The grievance process generally follows a predictable sequence. First, the organization acknowledges your complaint and logs it. An internal team reviews the details, which may involve pulling medical records, interviewing staff, or reviewing policies related to your concern. The organization then determines whether something went wrong and what corrective action, if any, is appropriate. Finally, you receive a written response summarizing the findings.

The depth of investigation varies. A complaint about a rude receptionist might result in a conversation with that employee and a note in their file. A complaint about a medication error could trigger a full incident review involving clinical leadership. In either case, the organization is required to take your grievance seriously and provide a substantive response, not just a form letter.

How to Write an Effective Grievance

While you can file a grievance verbally in many cases, a written grievance creates a clearer record and is harder to dismiss. Include the date and time of the incident, the names of any staff involved (if you know them), the specific location within the facility, and a factual description of what happened. Stick to what you observed and experienced rather than characterizing intent. “The nurse did not respond to my call button for 45 minutes” is stronger than “The nurse didn’t care about me.”

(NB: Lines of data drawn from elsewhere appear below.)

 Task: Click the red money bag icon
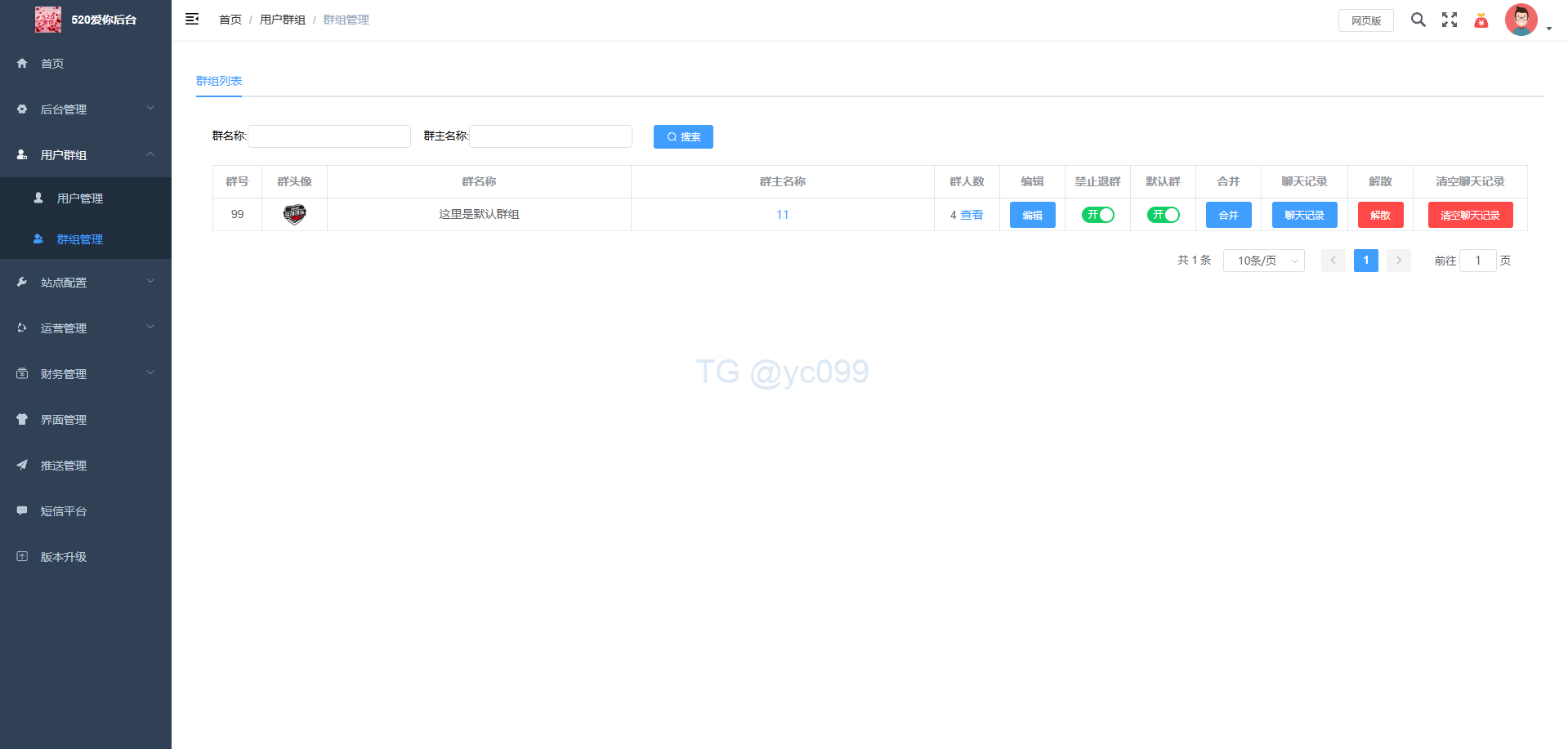(x=1481, y=20)
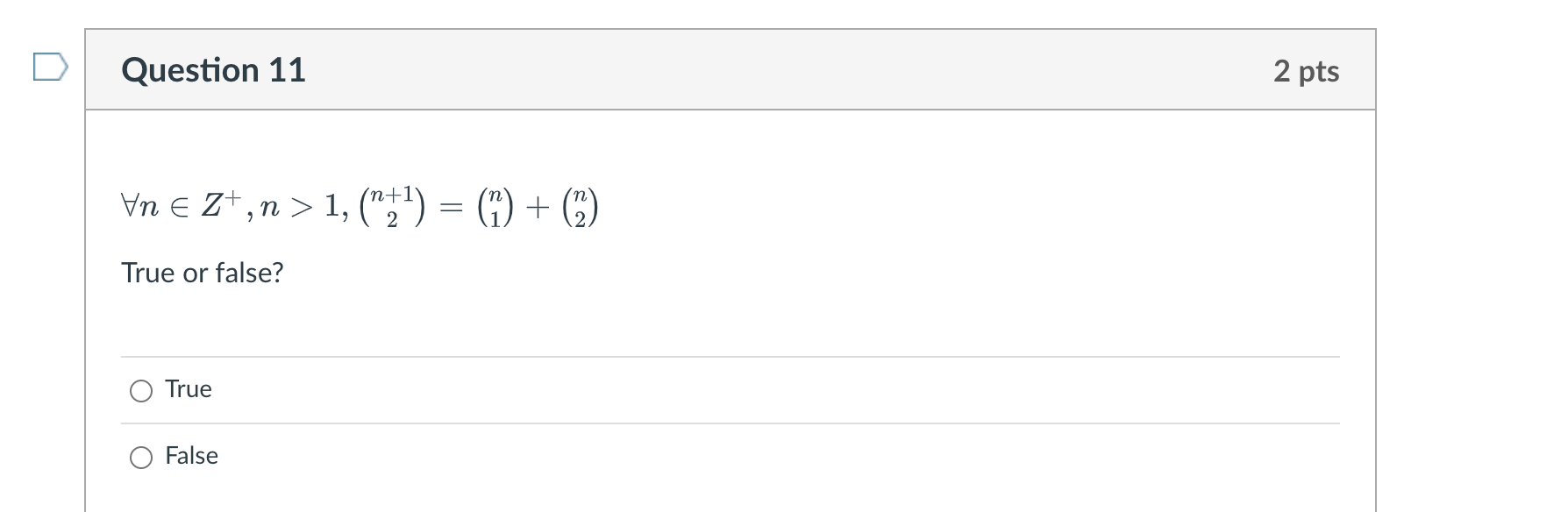Click the 2 pts label
This screenshot has height=512, width=1568.
point(1305,72)
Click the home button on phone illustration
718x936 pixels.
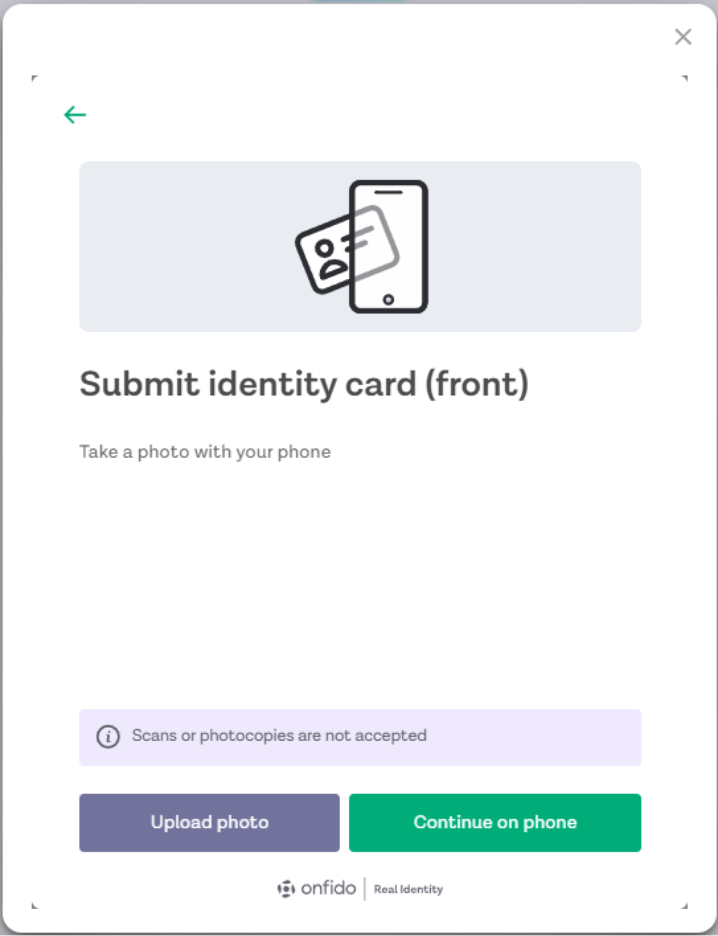[388, 299]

Keep a copy of everything you submit, and note the date you filed. If you’re filing with a health plan, ask for a confirmation number or written acknowledgment. These details become important if you need to escalate later.

Escalating an Unresolved Grievance

If the healthcare organization’s response doesn’t satisfy you, you have options. For Medicare-related grievances, you can contact 1-800-MEDICARE or file a complaint with your state’s Quality Improvement Organization. For hospital complaints, your state health department typically has a licensing division that investigates patient concerns. Many states also have a health insurance commissioner or consumer assistance program that handles plan-level disputes.

Ombudsman programs serve as independent advocates in these situations. In the U.S., the long-term care ombudsman program exists in every state to help residents of nursing homes and assisted living facilities. For health plan disputes, state-level patient advocates can help you navigate the process. These programs look into complaints where someone believes there has been injustice because an organization acted improperly or gave poor service. When they find the organization got things wrong, they can recommend explanations, apologies, and changes to prevent the same problem from happening to someone else.

Filing a grievance doesn’t prevent you from taking other action. You can simultaneously file with a regulatory body, contact your state attorney general, or pursue legal options if the situation warrants it. The grievance process is one tool, not the only one.